Iturbe, Ríos y Montúfar charlaban sobre sus respectivas especialidades: Montúfar, Quintiliano; Ríos, Lope de Vega; Iturbe, Rodó. Al calor de un café que la charla había dejado enfriar, Fombona, como un director de orquesta, señalaba a cada uno la nota apropiada, y extraía una y otra vez de su insondable saco gris (cruelmente injuriado por superpuestas manchas de origen poco misterioso) tarjetas con nuevos datos, por las cuales la posteridad estaría en aptitud de saber que hubo una coma que Rodó no puso, un verso que Lope encontró prácticamente en la calle, un giro que indignaba a Quintiliano. Brillaba en todos los ojos la alegría que esos aportes eruditos despiertan siempre en las personas de corazón sensible. Cartas de primordiales especialistas, envíos de amigos lejanos y hasta contribuciones de procedencia anónima, iban a acrecentar semana a semana el conocimiento exhaustivo de esos grandes hombres distantes en el tiempo y en la geografía. Esta variante, aquella simple errata descubierta en los textos, acrecentaban en el grupo la fe en la importancia de su trabajo, en la cultura, en el destino de la humanidad.
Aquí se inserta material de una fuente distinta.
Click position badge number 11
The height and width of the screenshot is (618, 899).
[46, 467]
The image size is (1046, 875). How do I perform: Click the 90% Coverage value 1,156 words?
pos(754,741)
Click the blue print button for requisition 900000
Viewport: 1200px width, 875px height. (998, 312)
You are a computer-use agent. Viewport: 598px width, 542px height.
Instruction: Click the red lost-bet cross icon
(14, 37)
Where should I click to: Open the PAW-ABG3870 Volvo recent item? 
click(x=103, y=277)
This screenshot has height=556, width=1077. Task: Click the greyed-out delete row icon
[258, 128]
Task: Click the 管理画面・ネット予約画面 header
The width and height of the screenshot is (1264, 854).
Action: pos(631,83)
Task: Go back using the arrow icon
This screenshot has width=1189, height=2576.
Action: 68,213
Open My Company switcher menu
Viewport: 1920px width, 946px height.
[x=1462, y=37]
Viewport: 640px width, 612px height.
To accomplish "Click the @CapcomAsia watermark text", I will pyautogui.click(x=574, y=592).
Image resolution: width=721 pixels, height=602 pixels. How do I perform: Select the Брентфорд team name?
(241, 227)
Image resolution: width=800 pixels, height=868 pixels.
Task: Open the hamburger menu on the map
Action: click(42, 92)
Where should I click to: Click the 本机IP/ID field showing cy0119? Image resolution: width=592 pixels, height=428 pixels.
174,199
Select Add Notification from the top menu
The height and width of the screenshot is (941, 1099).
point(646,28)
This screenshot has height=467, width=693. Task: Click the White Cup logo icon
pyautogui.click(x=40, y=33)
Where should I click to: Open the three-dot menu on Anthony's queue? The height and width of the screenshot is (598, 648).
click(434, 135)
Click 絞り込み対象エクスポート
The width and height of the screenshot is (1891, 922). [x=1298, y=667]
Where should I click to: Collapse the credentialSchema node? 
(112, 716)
Feijoo, según su costumbre, llegó en silencio y se colocó de inmediato al margen de la conversación. Aparte de conocer bien a Lope de Vega (aunque conocer «bien» a Lope de Vega era algo que Fombona no creía posible), es improbable que supiera distinguir con claridad la diferencia precisa entre Quintiliano y Rodó. Resultaba fácil ver que se sentía molesto y como disminuido.

Fombona consideró propicio el momento. Como solía en esos casos, produjo un cargado silencio que se prolongó por varios minutos. Después, sonriendo un poco, dijo:

-Dígame, Feijoo, ¿recuerda aquella cita de Shakespeare que trae Unamuno en el capítulo III de Del sentimiento trágico de la vida?

No; Feijoo no la recordaba.

-Búsquela; es interesante, puede servirle.

Tal como lo esperaba, al día siguiente Feijoo habló de aquella cita y de su torpe memoria.

Unamuno dejó de ser tema de conversación por algunos días. Y Quintiliano, Lope y Rodó tuvieron tiempo de crecer considerablemente.

Cuando ya Unamuno estaba olvidado por completo:

-Feijoo -dijo otra vez sonriendo Fombona-, usted que conoce tan bien a Unamuno, ¿recuerda cuál fue su primer libro traducido al francés?

Feijoo no lo recordaba muy bien.

El sábado y el domingo siguiente no se vieron. Pero el lunes Feijoo proporcionó ese dato, y la fecha, y el pie de imprenta.

Desde ese día inolvidable las conversaciones adquirieron un nuevo huésped efectivo: Feijoo. Ahora charlaban mucho mejor, y cierto atardecer desapacible, en que la lluvia imprimía una vaga tristeza en los rostros de todos, Feijoo pronunció por primera vez, clara y distintamente, el nombre sagrado de Quintiliano. Feijoo, antigua pieza suelta en aquel armonioso sistema, había encontrado por fin su lugar preciso en el engranaje. Desde entonces los unió algo que antes no compartían: el afán de saber, de saber con precisión.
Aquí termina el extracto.